Quantum Amplitude Amplification#

amplitude_amplification(args, state_function, oracle_function, kwargs_oracle={}, iter=1)[source]#

This method performs quantum amplitude amplification.

The problem of quantum amplitude amplification is described as follows:

Given a unitary operator \(\mathcal{A}\), let \(\ket{\Psi}=\mathcal{A}\ket{0}\).
Write \(\ket{\Psi}=\ket{\Psi_1}+\ket{\Psi_0}\) as a superposition of the orthogonal good and bad components of \(\ket{\Psi}\).
Enhance the probability \(a=\langle\Psi_1|\Psi_1\rangle\) that a measurement of \(\ket{\Psi}\) yields a good state.

Let \(\theta_a\in [0,\pi/2]\) such that \(\sin^2(\theta_a)=a\). Then the amplitude amplification operator \(\mathcal Q\) acts as

\[\mathcal Q^j\ket{\Psi}=\frac{1}{\sqrt{a}}\sin((2j+1)\theta_a)\ket{\Psi_1}+\frac{1}{\sqrt{1-a}}\cos((2j+1)\theta_a)\ket{\Psi_0}.\]

Therefore, after \(m\) iterations the probability of measuring a good state is \(\sin^2((2m+1)\theta_a)\).

Parameters:

argsQuantumVariable or list[QuantumVariable]: The (list of) QuantumVariables which represent the state, the amplitude amplification is performed on.
state_functionfunction: A Python function preparing the state \(\ket{\Psi}\). This function will receive the variables in the list args as arguments in the course of this algorithm.
oracle_functionfunction: A Python function tagging the good state \(\ket{\Psi_1}\). This function will receive the variables in the list args as arguments in the course of this algorithm.
kwargs_oracledict, optional: A dictionary containing keyword arguments for the oracle. The default is {}.

Required task:
Rewrite the passage of the amplitude amplification documentation from "This method performs" to "a good state.", swapping "superposition" for "linear combination".

Dataset records:
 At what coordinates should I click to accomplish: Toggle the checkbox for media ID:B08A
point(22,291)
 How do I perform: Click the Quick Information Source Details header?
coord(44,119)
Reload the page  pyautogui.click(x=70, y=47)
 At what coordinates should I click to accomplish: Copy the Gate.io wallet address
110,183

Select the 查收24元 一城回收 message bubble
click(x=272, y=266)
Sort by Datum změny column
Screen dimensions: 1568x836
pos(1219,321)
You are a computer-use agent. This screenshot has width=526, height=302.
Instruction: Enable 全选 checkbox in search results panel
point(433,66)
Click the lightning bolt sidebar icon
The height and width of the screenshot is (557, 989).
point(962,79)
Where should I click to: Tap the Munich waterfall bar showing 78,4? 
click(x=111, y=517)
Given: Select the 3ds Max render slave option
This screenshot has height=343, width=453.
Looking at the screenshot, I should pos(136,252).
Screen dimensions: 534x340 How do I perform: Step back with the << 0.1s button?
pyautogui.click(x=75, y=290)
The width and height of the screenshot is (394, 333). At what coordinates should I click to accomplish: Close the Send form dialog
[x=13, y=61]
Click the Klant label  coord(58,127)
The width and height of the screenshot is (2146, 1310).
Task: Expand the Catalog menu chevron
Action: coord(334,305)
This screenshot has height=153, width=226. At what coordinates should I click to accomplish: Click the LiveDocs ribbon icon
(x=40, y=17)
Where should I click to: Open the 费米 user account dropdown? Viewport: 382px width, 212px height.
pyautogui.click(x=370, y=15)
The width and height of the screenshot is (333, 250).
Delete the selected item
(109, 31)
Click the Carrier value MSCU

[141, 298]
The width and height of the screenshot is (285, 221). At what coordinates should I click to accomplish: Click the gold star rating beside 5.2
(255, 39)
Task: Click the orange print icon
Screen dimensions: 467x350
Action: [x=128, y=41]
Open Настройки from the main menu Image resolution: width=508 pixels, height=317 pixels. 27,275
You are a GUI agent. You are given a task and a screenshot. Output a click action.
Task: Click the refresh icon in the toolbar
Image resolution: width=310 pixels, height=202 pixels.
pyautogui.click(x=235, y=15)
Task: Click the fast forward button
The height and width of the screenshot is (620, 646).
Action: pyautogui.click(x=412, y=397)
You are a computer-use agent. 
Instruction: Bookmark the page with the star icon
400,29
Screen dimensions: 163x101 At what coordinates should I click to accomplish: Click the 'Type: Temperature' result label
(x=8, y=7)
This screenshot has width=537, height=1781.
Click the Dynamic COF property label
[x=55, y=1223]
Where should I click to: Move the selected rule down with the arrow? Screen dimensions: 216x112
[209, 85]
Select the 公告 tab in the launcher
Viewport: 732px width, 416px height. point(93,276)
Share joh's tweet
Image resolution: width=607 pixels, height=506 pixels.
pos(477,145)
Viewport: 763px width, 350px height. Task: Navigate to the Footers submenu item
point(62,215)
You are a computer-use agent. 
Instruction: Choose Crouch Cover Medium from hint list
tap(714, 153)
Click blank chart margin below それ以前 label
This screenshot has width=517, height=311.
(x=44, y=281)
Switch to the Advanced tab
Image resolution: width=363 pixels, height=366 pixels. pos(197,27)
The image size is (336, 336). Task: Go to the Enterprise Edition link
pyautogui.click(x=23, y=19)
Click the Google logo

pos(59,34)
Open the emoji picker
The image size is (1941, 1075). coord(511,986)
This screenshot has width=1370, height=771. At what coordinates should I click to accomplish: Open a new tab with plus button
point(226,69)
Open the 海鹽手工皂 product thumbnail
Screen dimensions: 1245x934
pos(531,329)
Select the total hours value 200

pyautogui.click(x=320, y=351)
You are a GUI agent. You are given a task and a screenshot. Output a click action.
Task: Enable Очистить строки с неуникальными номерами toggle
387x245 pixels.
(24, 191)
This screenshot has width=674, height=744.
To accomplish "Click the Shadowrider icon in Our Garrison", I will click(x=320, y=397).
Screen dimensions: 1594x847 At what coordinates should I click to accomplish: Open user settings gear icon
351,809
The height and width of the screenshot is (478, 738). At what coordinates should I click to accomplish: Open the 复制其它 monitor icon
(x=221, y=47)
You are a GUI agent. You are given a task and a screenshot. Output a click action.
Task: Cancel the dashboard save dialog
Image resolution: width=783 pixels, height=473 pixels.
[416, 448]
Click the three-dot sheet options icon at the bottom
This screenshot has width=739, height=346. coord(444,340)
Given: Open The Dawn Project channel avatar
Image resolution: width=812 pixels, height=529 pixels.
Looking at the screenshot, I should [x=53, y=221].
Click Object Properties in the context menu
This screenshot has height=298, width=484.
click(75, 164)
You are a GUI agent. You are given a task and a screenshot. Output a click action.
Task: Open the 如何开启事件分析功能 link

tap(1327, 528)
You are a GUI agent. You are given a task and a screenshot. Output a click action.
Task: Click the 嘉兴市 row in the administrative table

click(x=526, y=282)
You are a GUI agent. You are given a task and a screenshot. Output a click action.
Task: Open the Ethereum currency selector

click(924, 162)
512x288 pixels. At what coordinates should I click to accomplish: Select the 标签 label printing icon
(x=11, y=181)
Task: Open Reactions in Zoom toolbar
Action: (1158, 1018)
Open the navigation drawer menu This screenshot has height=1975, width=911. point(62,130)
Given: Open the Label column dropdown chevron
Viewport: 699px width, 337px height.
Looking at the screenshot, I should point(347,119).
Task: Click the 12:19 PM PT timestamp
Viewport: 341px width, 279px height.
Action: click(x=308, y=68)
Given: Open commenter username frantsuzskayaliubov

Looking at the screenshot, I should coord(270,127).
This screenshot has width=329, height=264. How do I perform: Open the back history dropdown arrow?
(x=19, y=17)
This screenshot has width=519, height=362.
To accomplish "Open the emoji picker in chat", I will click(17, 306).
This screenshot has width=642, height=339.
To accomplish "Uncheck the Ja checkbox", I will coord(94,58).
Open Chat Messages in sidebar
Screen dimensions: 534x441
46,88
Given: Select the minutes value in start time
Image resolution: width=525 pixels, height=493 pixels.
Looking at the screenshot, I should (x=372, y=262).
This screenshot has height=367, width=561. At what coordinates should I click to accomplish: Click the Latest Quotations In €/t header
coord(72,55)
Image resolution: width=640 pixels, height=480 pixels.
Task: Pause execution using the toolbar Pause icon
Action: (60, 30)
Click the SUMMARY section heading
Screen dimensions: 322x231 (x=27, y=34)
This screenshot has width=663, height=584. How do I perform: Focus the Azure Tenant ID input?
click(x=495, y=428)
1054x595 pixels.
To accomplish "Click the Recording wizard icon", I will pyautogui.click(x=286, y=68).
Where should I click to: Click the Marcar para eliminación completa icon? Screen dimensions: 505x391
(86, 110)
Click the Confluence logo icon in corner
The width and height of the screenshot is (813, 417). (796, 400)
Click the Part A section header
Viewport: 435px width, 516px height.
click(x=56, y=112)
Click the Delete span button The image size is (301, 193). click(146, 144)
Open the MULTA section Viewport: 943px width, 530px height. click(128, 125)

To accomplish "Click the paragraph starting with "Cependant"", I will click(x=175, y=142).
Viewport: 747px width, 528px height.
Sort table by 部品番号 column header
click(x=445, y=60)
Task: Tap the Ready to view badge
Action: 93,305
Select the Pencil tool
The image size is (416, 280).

Reply:
This method performs quantum amplitude amplification.

The problem of quantum amplitude amplification is described as follows:

Given a unitary operator \(\mathcal{A}\), let \(\ket{\Psi}=\mathcal{A}\ket{0}\).
Write \(\ket{\Psi}=\ket{\Psi_1}+\ket{\Psi_0}\) as a linear combination of the orthogonal good and bad components of \(\ket{\Psi}\).
Enhance the probability \(a=\langle\Psi_1|\Psi_1\rangle\) that a measurement of \(\ket{\Psi}\) yields a good state.